Let me tell you a story...
A few months ago, I walked into a room filled with frustrated faces. The Data team couldn’t trust the reports they were getting. The Network Analytics team was using data from tools that didn’t talk to each other. Operations? They had their own spreadsheets—most of which were outdated.
“Vish, can you fix this mess?” they asked.
I smiled. This wasn’t just a mess; it was an opportunity to create something transformative. I knew exactly what we needed: a centralised data hub. And to get it right, I turned to my trusted playbook—TOGAF—and a powerful tool called Databricks.
Here’s how it all unfolded.
Step 1: Setting the Vision
I started by asking a simple but crucial question: Why do we need this data hub?
The answer was clear:
- To unify scattered data between networks.
- To enable reliable, real-time insights.
- To make better decisions faster.
I gathered stakeholders together and painted a picture of success:
"Imagine one place where all your data lives, ready to answer your questions at the speed of thought."
Eyes lit up around the room. The mission was clear.
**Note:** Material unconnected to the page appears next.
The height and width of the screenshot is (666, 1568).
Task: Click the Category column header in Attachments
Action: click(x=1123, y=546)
Step 2: Understanding the Business
TOGAF taught me to start with the business. I took the time to understand each department’s processes:
- Data team needed better forecasting tools to predict network usage.
- Network Analytics wanted personalised segmentation for grid health and power quality monitoring.
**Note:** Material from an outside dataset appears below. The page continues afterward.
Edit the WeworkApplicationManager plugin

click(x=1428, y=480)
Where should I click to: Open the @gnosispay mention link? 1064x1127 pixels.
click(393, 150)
- Operations craved real-time insights into grid loads, outage management, and inventory tracking.
I mapped the data flows, pinpointed the bottlenecks, and identified where we needed improvements. This formed the foundation of our design.
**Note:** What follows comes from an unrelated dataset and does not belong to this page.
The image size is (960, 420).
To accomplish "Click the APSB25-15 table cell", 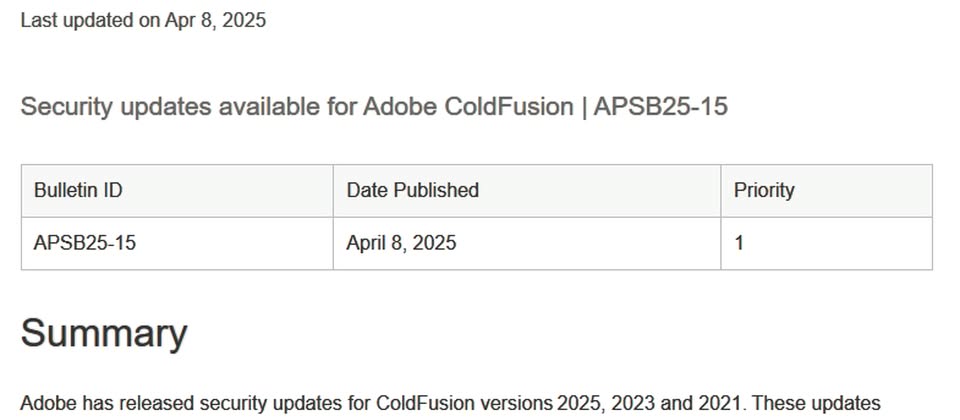I will (x=177, y=243).
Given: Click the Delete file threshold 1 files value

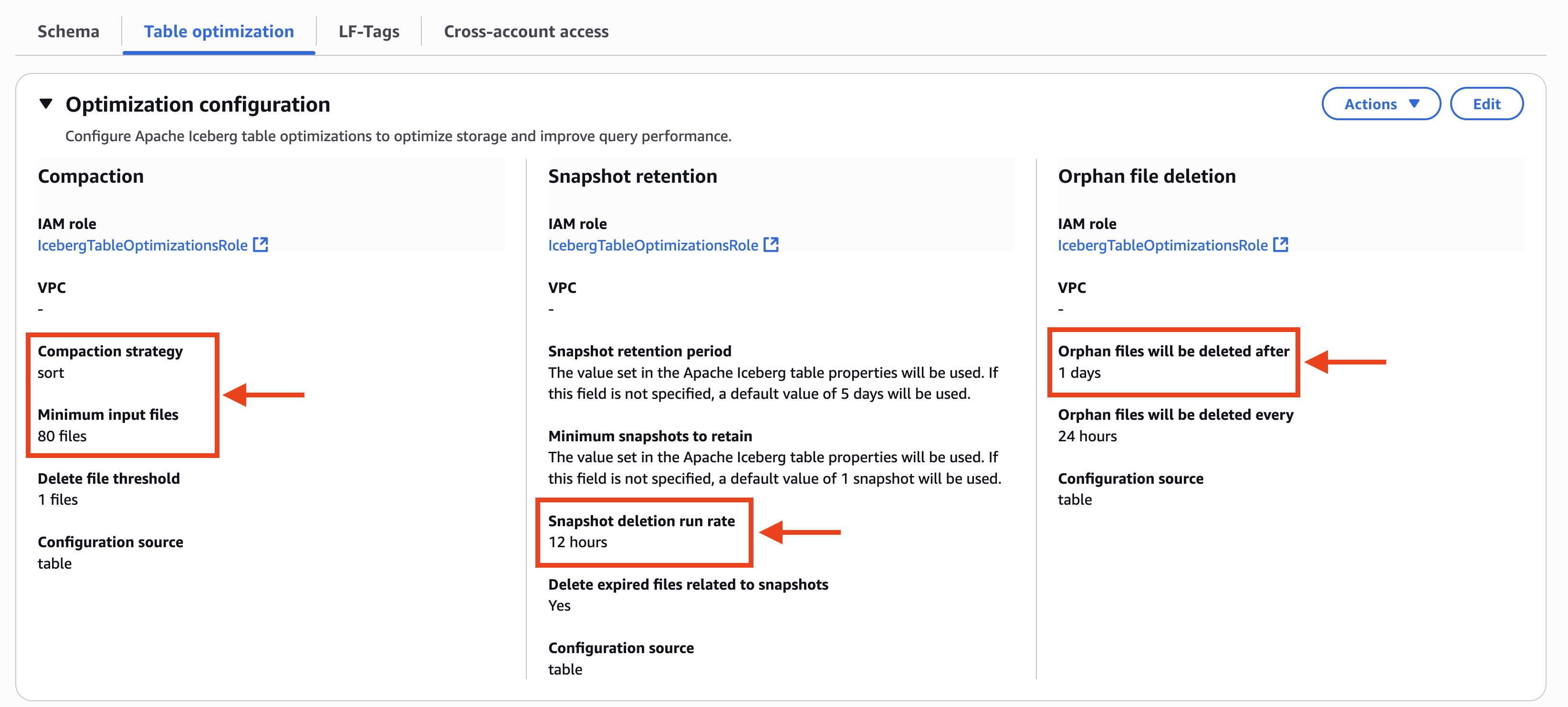Looking at the screenshot, I should 58,499.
Step 3: Designing the Architecture with DataMesh and Databricks
Here’s where DataMesh and Databricks took centre stage.
Based on my previous experience at a Health service in Australia, I introduced the team to DataMesh as an architectural concept that enables decentralised data ownership while maintaining central governance. The Lakehouse architecture was introduced to manage the mix of raw and structured data in one seamless platform.
- DataMesh allowed us to treat data as a product, with data domains focused on specific teams owning their respective data.
- Lakehouse architecture provided the best of both worlds: a data lake for raw data and a data warehouse for structured datasets that could be queried easily.
The architecture came to life in layers:
- Data Ingestion: Streamed data from multiple sources like iTron (SIQ/UIQ), SAP HANA, ODW, and GIS (SDW).
- Middleware: We used Zepben EnergyWorkBench (EWB) for transforming and syncing data across platforms.
- Connectors: Databricks Jobs and Confluent Kafka enabled seamless data movement across systems and ensured we could handle both batch and real-time data processing.
- Processing: Using Delta Lake for data transformation, we cleaned unstructured data into structured, query-ready tables.
- Analytics: LVA Dashboards, Strategic Network Apps, and Databricks SQL powered queries, while POSIT Shiny visualised the insights.
I mapped all these layers using TOGAF’s Architecture Development Method (ADM) to ensure the design was scalable, flexible, and aligned with Jemena's long-term goals.
Step 4: Building the Technology Stack
Our stack was cutting-edge:
- Compute: Databricks clusters auto-scaled to handle massive workloads with ease.
- Storage: AWS S3 served as our central, resilient data repository.
- Security: We used AWS Identity and Access Management (IAM) and Databricks Unity Catalog for access control, ensuring the right stakeholders had the right data at the right time.
Gone were the days of mystery spreadsheets—Unity Catalog tracked every piece of data, ensuring compliance with Australian data protection laws and giving full transparency into data lineage.
Step 5: Execution
With the architecture in place, I crafted a detailed phased roadmap to bring the vision to life. The Work Packages (WP) were structured to deliver value quickly and iteratively, ensuring continuous progress:
WP1: Discovery Phase
In this foundational phase, we focused on understanding the current data landscape. We assessed the existing systems, identified the gaps, and planned how to integrate disparate data sources. This allowed us to build a single source of truth and set the groundwork for the integration process.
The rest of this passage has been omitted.